** Begin SELECTED TEXT **
Joshua Rifkin - piano

 

Ever since I first heard Joshua Rifkin's first LP of the Scott Joplin rags (when searching for music to play along with Super 8 silent comedies back in the early 70s), I have been in love with these recordings. Rifkin's sensitive playing finds a dignity and variety of moods in these rags, waltzes, senerades, dances, etc., that is simply astonishing. This music is the link between romantic classical music and early jazz, and it combines some of the finest elements of both. Having a classicly trained musician perform it (vs. someone from the stride or barrelhouse - much less honkytonk! - school) reveals much of the subtle beauty and invention in these compositions...
** End SELECTED TEXT **
** Begin INFORMATION SUPPLIED **
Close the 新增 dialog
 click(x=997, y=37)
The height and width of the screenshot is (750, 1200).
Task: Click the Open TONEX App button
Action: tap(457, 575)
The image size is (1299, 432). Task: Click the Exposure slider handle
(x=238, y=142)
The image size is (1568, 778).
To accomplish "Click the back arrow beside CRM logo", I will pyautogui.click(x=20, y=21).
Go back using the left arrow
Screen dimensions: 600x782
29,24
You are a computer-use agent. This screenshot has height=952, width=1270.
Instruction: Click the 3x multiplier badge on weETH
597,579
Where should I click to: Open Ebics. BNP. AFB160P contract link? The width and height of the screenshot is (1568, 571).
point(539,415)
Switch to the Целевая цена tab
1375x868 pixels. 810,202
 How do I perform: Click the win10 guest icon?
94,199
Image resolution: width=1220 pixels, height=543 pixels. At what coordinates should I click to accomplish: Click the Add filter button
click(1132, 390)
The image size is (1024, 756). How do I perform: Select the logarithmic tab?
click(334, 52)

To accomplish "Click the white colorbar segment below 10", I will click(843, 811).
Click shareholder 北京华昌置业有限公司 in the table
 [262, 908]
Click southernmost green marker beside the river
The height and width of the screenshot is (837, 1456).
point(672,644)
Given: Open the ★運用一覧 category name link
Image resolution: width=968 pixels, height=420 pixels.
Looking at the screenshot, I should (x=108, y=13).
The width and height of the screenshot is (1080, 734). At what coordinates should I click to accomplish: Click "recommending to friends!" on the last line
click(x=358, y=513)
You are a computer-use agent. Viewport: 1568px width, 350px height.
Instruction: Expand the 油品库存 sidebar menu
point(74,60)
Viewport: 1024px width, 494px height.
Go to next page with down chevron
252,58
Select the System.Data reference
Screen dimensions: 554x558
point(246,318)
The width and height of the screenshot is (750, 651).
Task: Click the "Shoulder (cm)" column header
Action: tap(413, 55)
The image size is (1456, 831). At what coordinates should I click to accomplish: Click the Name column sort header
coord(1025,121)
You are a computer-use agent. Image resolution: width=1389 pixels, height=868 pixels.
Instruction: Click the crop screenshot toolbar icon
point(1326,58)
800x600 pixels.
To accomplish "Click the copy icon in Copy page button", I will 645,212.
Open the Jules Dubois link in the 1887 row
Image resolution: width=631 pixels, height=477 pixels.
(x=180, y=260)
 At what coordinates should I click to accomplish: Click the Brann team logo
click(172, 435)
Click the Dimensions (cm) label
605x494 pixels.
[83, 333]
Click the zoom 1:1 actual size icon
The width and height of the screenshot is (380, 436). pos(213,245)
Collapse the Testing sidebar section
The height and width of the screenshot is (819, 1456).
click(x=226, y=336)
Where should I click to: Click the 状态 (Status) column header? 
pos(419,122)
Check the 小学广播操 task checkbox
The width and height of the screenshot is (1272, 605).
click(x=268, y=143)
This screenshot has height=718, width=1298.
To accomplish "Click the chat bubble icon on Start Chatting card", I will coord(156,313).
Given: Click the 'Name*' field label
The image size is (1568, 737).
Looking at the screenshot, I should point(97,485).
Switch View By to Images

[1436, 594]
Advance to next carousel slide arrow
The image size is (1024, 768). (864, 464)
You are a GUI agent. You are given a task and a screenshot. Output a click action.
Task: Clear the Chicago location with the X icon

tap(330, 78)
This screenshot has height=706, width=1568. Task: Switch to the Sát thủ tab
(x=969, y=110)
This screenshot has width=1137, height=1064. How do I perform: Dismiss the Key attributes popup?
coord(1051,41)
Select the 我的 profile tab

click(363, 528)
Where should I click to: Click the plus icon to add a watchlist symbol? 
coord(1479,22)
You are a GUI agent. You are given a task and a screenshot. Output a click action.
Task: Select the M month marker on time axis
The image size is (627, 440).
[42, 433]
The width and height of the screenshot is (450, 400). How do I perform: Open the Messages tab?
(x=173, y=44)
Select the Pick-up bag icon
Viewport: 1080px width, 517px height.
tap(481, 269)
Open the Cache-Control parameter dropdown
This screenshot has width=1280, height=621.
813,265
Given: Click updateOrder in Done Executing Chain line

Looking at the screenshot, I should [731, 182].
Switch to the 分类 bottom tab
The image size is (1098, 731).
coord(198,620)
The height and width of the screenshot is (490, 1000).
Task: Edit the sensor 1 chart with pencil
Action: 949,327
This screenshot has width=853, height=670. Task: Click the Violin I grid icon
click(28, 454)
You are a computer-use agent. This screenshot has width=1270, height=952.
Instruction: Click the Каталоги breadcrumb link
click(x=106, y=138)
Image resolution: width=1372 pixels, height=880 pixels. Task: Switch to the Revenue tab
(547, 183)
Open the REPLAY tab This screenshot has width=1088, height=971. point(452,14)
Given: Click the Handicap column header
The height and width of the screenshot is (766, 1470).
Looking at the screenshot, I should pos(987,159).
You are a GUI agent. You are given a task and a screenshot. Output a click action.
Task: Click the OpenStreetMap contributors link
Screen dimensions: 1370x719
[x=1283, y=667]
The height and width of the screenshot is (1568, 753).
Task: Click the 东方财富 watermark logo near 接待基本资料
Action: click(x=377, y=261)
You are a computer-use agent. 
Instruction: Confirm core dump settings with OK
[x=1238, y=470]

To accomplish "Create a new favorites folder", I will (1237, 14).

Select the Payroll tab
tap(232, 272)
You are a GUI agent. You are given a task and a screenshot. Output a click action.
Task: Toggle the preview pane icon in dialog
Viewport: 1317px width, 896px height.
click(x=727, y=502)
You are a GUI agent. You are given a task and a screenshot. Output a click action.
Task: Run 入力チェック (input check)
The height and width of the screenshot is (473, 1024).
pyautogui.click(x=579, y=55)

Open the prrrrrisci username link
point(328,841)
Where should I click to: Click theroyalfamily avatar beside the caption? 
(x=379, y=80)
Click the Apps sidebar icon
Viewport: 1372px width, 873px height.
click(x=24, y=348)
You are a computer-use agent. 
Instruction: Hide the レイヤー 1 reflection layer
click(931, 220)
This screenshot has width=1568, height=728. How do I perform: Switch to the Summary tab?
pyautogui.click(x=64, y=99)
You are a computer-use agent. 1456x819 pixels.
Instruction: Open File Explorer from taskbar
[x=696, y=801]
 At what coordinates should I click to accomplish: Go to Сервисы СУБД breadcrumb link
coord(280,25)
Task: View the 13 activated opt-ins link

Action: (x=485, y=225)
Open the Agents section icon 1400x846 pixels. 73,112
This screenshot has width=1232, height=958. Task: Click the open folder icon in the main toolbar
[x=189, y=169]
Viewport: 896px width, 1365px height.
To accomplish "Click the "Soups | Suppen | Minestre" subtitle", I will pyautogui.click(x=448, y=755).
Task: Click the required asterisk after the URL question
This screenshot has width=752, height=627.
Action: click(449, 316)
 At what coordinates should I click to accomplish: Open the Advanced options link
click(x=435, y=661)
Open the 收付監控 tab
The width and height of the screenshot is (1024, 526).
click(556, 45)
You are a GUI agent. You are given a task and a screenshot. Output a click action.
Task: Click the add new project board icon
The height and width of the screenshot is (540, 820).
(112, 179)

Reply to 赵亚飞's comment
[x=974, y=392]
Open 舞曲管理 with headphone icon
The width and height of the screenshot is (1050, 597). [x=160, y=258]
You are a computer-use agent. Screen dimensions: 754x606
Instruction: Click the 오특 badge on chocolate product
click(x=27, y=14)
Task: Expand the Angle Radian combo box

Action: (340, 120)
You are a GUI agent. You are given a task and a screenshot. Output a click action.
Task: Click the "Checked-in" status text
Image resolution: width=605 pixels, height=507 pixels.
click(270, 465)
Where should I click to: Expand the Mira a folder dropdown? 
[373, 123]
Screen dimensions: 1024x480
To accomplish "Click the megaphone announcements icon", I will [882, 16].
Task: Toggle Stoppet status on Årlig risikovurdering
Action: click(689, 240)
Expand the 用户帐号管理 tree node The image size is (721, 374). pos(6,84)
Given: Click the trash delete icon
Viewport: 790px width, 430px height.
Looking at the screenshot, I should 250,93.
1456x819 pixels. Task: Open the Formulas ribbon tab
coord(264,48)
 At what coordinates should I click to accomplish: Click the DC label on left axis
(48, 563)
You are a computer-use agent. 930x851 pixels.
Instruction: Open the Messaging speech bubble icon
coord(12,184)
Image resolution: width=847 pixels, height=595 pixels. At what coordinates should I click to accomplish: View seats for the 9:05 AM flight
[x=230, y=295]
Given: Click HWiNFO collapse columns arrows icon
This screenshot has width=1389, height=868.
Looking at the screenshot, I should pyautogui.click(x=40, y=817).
** End INFORMATION SUPPLIED **
● **EXERCISE BRIEF**: Write out the stretch of the Joshua Rifkin review from "Ever since I" through "in these compositions..." again, switching "LP" to "album".

● **EXERCISE ANSWER**:
Ever since I first heard Joshua Rifkin's first album of the Scott Joplin rags (when searching for music to play along with Super 8 silent comedies back in the early 70s), I have been in love with these recordings. Rifkin's sensitive playing finds a dignity and variety of moods in these rags, waltzes, senerades, dances, etc., that is simply astonishing. This music is the link between romantic classical music and early jazz, and it combines some of the finest elements of both. Having a classicly trained musician perform it (vs. someone from the stride or barrelhouse - much less honkytonk! - school) reveals much of the subtle beauty and invention in these compositions...